International Scientific Theological Symposium of Saint Maximus the Confessor in Belgrade
“Knowing the Purpose of Everything Through the Power of the Resurrection”:
The First Two Days
The St. Maximus the Confessor Symposium, “Knowing the Purpose of Everything Through the Power of the Resurrection,” co-hosted in Belgrade by the Belgrade Theological Faculty and the Orthodox Christian Studies Program of Fordham University, has begun with opening remarks by Bishop Maxim of Alhambra and the Western American Diocese, Patristics Professor at the Faculty and a Maximus scholar in his own right. Bishop Maxim introduced the new dean of the Faculty, Professor Predrag Puzović , who expressed his satisfaction at beginning his term as dean with such a grand event. He observed that St. Maximus is the “most universal spirit of his time and probably greatest thinker in the history of the Church. He has become the focal point of reference in modern Orthodox and Catholic dialogue.” The first church dedicated to St. Maximus, he noted, is in Serbia.
Bishop Maxim, chief organizer of the event, included in his welcome address, greetings to panelists and guests from His Holiness Bartholomew, Ecumenical Patriarch and His Holiness Irinej, Serbian Orthodox Patriarch.

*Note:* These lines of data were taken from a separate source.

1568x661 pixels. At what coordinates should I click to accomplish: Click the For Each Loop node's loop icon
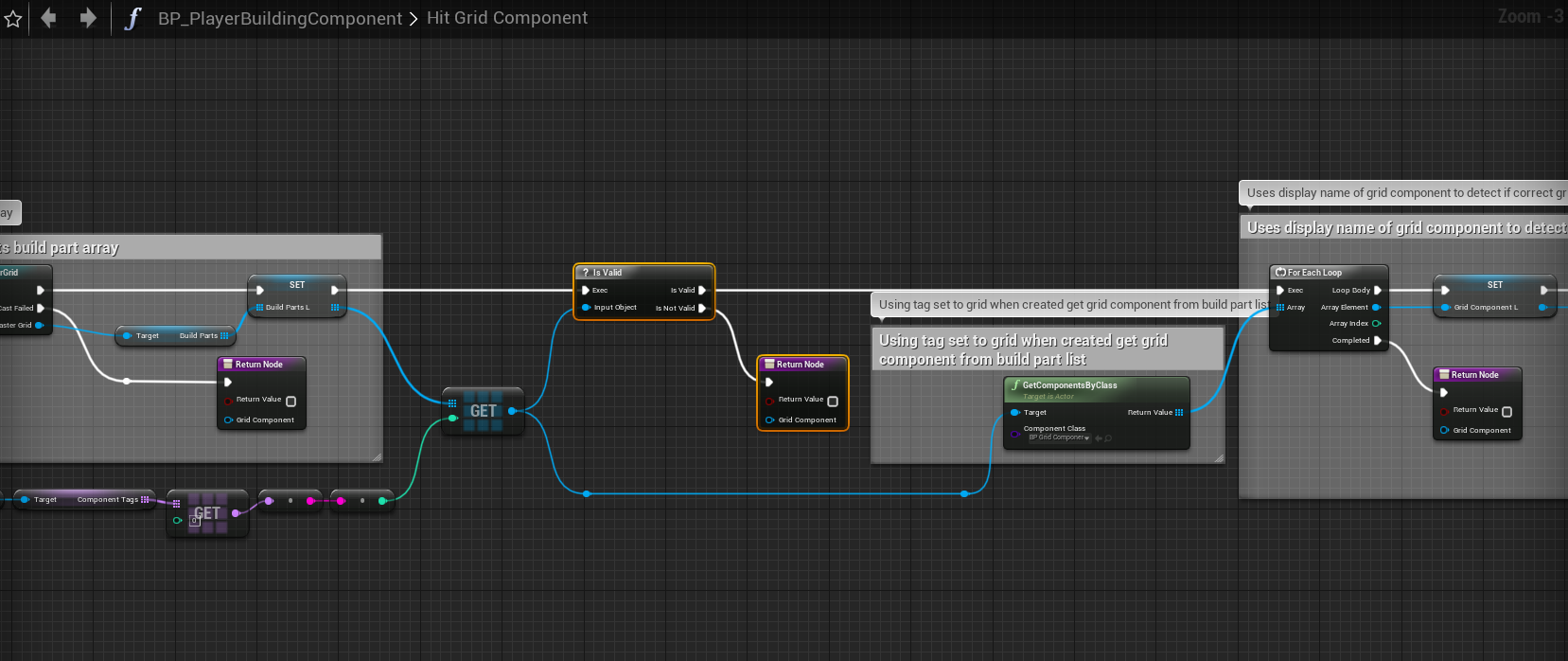(1280, 273)
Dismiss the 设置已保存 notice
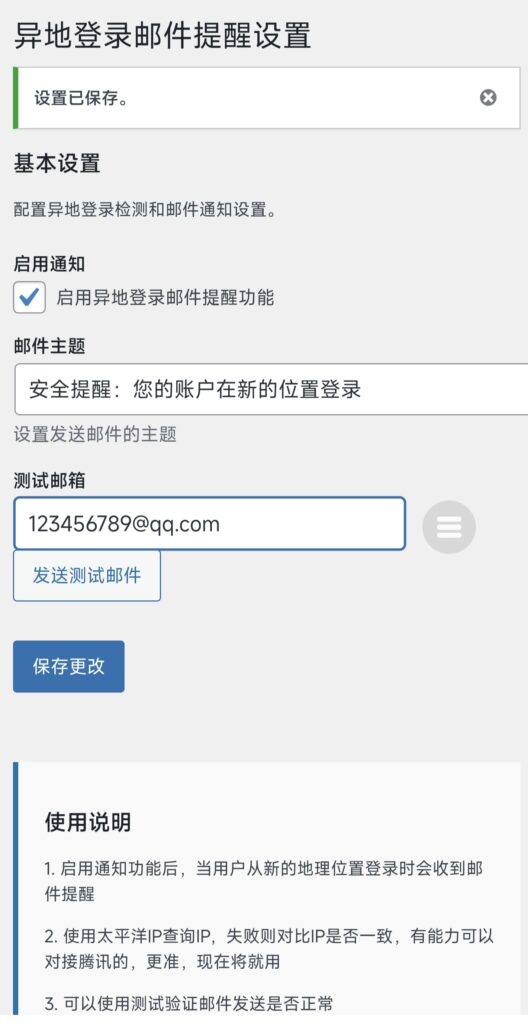The image size is (528, 1024). [x=487, y=98]
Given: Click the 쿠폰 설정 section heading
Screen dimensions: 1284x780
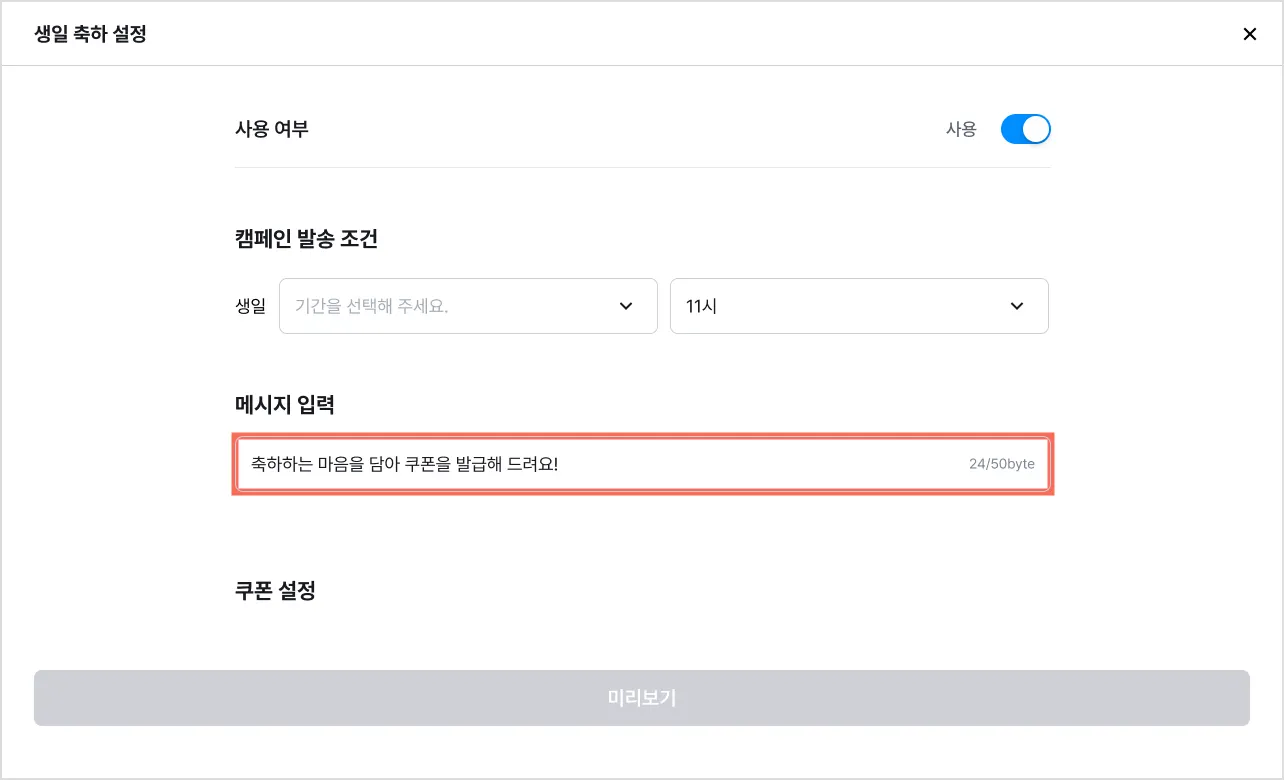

Ecumenical Patriarch Bartholomew, in his address, noted that “The Saints represent God’s gift to the world, precious beacons within the darkness of this transient world, and an example to be followed leading us to our final goal – the Kingdom of God.” Among these saints, who we commemorate this weekend, is the Confessor Maximus. Born in the sixth century and reposed in the seventh century, he, like all saints, belongs to the timelessness of the Kingdom of God, wherein we have him as a Heavenly intercessor before the Throne of Christ. The Ecumenical Patriarch highlight St. Maximus’s major contributions to theology in his address: his emphasis on love as the foremost of the virtues, his staunch defense of the two wills of Christ during the monothelite controversy, his distinction between the natural and the gnomic will, and his insistence that there is no natural evil, but the negligence of thoughts, from which stems mistaken actions and, important for a consideration of the contemporary ecological problem, the mistaken use of things that results from mistaken thoughts.
His Holiness Patriarch Irinej greeted the presenters and guests with an import note that by commemorating the 1350th anniversary of St. Maximus’s repose with this solemn symposium, we invoke his blessing. And truly his blessing has been invoked. Three monks from the Holy Monastery of St. Paul’s on Mt. Athos arrived on the opening day of the Symposium with the incorrupt hand of the Confessor, a generous donation to the Symposium from the Igumen Partheny. The Metropolitan of Pergamon, John Zizioulas, one of the speakers over the four-day event, served for the unveiling of the relic in the Faculty chapel. The grace was evident as the Maximus’s life in Christ, permeated with the Divine energies of God, manifest through his relics to fill the chapel with vivifying Heavenly grace. Hundreds of pilgrims bowed down in veneration before the Paschal mystery evident in St. Maximus.
Certainly, it is the power of the Resurrection manifest in his relics and holy prayers that make St. Maximus important not only for his theology but his witness to holiness. Over 40 artists captured the image of this holiness, which is the Divine image manifest in man, in a special art exhibit put together by Adrijana Krstić and Dragana Mašić to honor the subject of the Symposium. The art exhibit was also unveiled on the first night of the Symposium. Adorning the hallway that runs between the chapel and lecture hall, the artistry is a worthy tribute that connects St. Maximus’s spiritual and intellectual gifts to humanity.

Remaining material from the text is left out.